La volatilità viene spesso utilizzata per misurare il rischio di un investimento. Usiamo la deviazione standard dei prezzi per misurarlo. Per essere più precisi dovremmo piuttosto parlare di coefficiente di variazione, che misura il rapporto tra la deviazione standard e la media. Infatti, per poter confrontare la volatilità delle azioni i cui prezzi differiscono in modo significativo, è necessario dividere la deviazione standard per il prezzo medio. La volatilità non è un rischio in sé, ma è principalmente legata al temperamento dell'investitore.
Un titolo che oscilla bruscamente al rialzo o al ribasso non è necessariamente più rischioso, ma può essere più rischioso a seconda del sentimenti di paura e avidità dell’investitore, portandolo a prendere decisioni sbagliate. Al contrario, chi ha i nervi saldi potrà investire in titoli “nervosi” (ad esempio sui mercati emergenti) e beneficiare di una performance potenzialmente superiore. Per lui la volatilità è un’opportunità.
Purtroppo, o per fortuna, restiamo uomini e anche i più forti tra noi provano emozioni. Sentimenti di paura e avidità possono quindi portare l'investitore a prendere decisioni errate.
Oltre al comportamento irrazionale dell’investitore, punti di entrata e di uscita hanno maggiori probabilità di essere buoni o cattivi con un titolo volatile. Un investitore contrarian, come Warren Buffett, sa come trarre vantaggio da questi movimenti per generare significative plusvalenze, ignorando i sentimenti delle masse. Al contrario, molti piccoli investitori (e talvolta anche quelli più grandi) commettono sistematicamente errori acquistando nel momento peggiore. I titoli meno volatili riducono quindi il rischio di commettere errori.
È comunemente accettato che il la potenziale redditività di un titolo è correlata alla sua volatilità. È un po' come un trampolino, per andare in alto devi fare salti sempre più grandi, ma ogni discesa è anche più grande. In teoria, per diventare ricchi dovremmo quindi investire in titoli molto volatili, dormirci sopra per qualche anno, poi incassare il denaro. Il problema ancora una volta è che non siamo esseri puramente razionali, siamo bombardati di informazioni tutto il giorno, non possiamo fare a meno di vedere il valore delle nostre posizioni, impazzire e alla fine venderle, pentendoci poi di questo gesto. Chi non l'ha mai fatto alzi la mano.

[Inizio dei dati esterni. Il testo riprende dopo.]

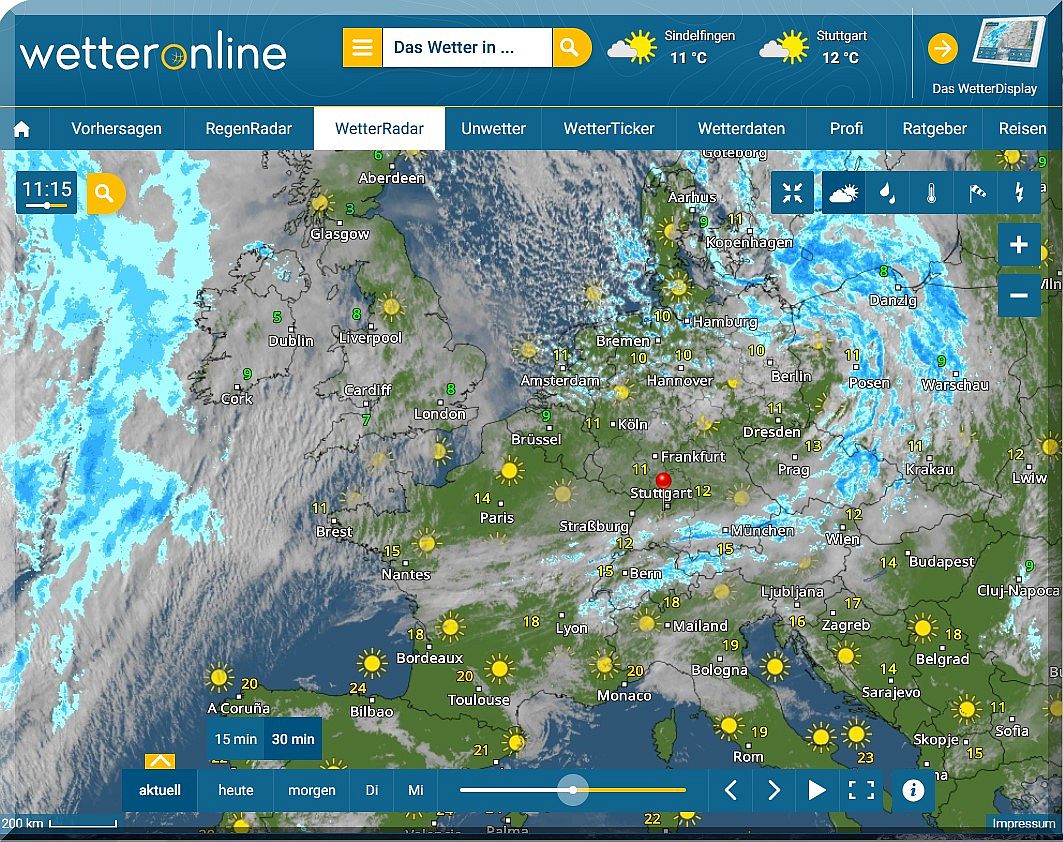Click the Impressum link
The height and width of the screenshot is (842, 1063).
coord(1024,824)
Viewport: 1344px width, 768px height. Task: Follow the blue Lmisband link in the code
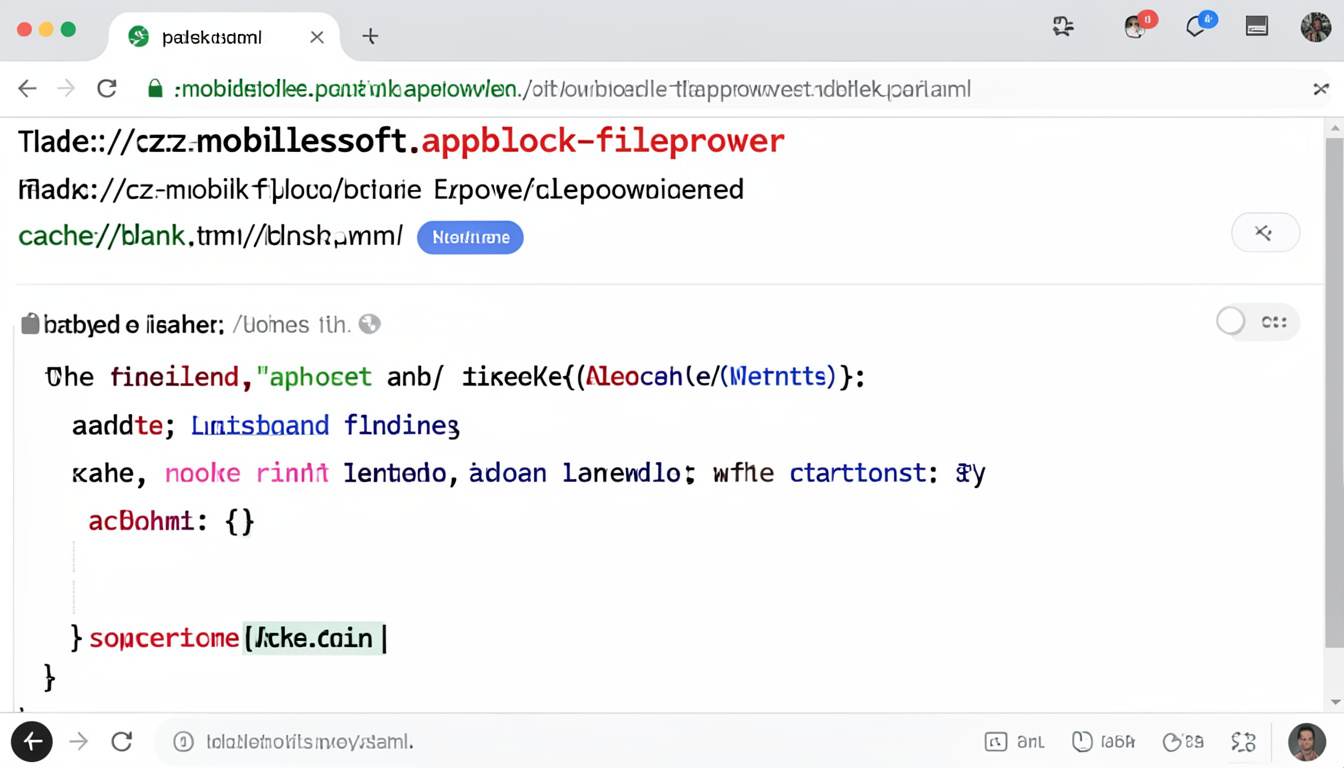point(259,425)
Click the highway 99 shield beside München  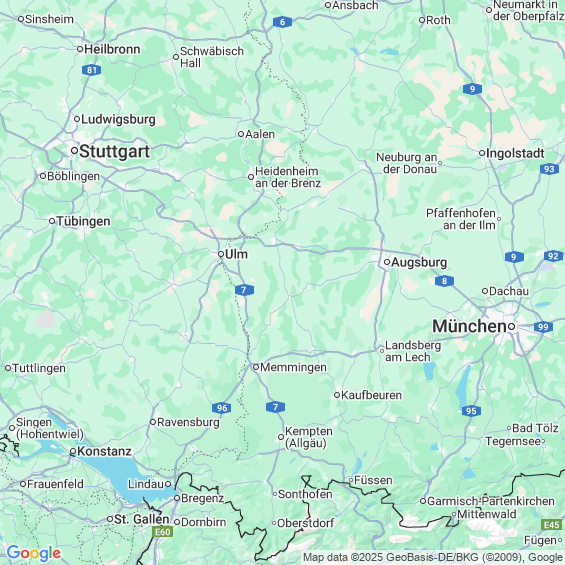(543, 327)
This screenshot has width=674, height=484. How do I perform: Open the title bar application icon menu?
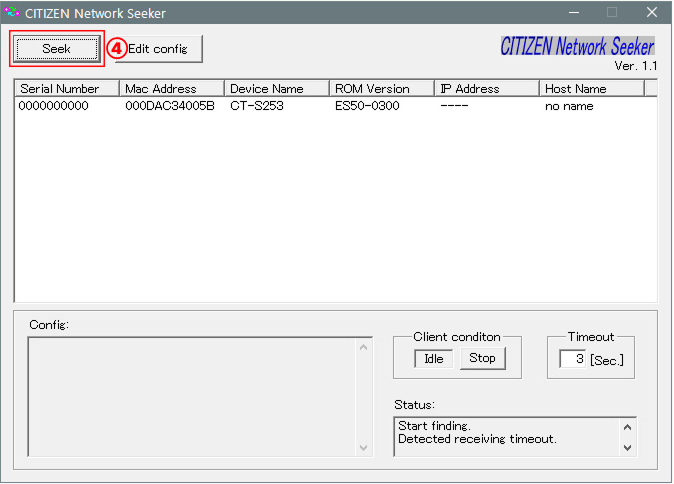pyautogui.click(x=13, y=13)
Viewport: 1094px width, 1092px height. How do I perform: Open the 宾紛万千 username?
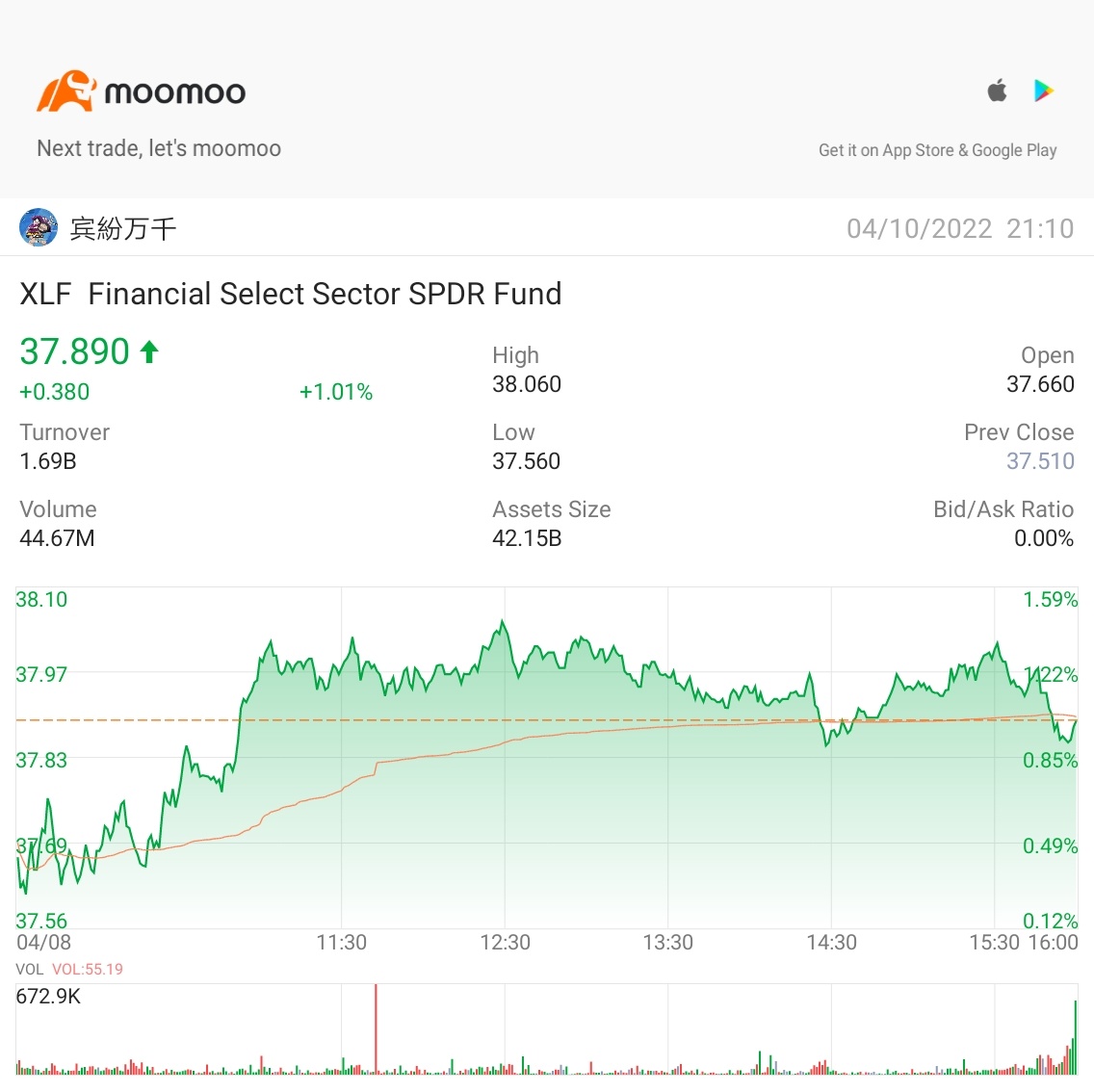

Non solo l’investitore agisce in modo irrazionale, ma la volatilità non è sempre correlata alla performance. Ciò vale soprattutto per le imprese in difficoltà. Inoltre, anziché utilizzare il trampolino, potremmo anche salire utilizzando una scala. È un po' più lungo, meno divertente, ma più sicuro. Titoli di qualità paganti dividendi in crescita sono per la maggior parte poco volatili e mostrano una buona performance a lungo termine.
Poiché il tempo è importante con i dividendi in crescita, è quindi essenziale tenere conto della volatilità. Una vendita prematura dovuta a un comportamento irrazionale da parte dell'investitore scioglierebbe tutto i vantaggi dell’interesse composto. È quindi meglio mantenere in portafoglio i titoli meno spettacolari, ma non sono più sicuri di arrivare sani e salvi al loro acquirente.
Quindi, volatilità, amica o nemica? Tutto dipende davvero dall'investitore. Per chi conosce i propri limiti e sa domarli rappresenta sicuramente un potente alleato. Al contrario, per chi non ne tiene conto o non è consapevole dell’impatto che avrà su di sé, può rappresentare l’incubo peggiore.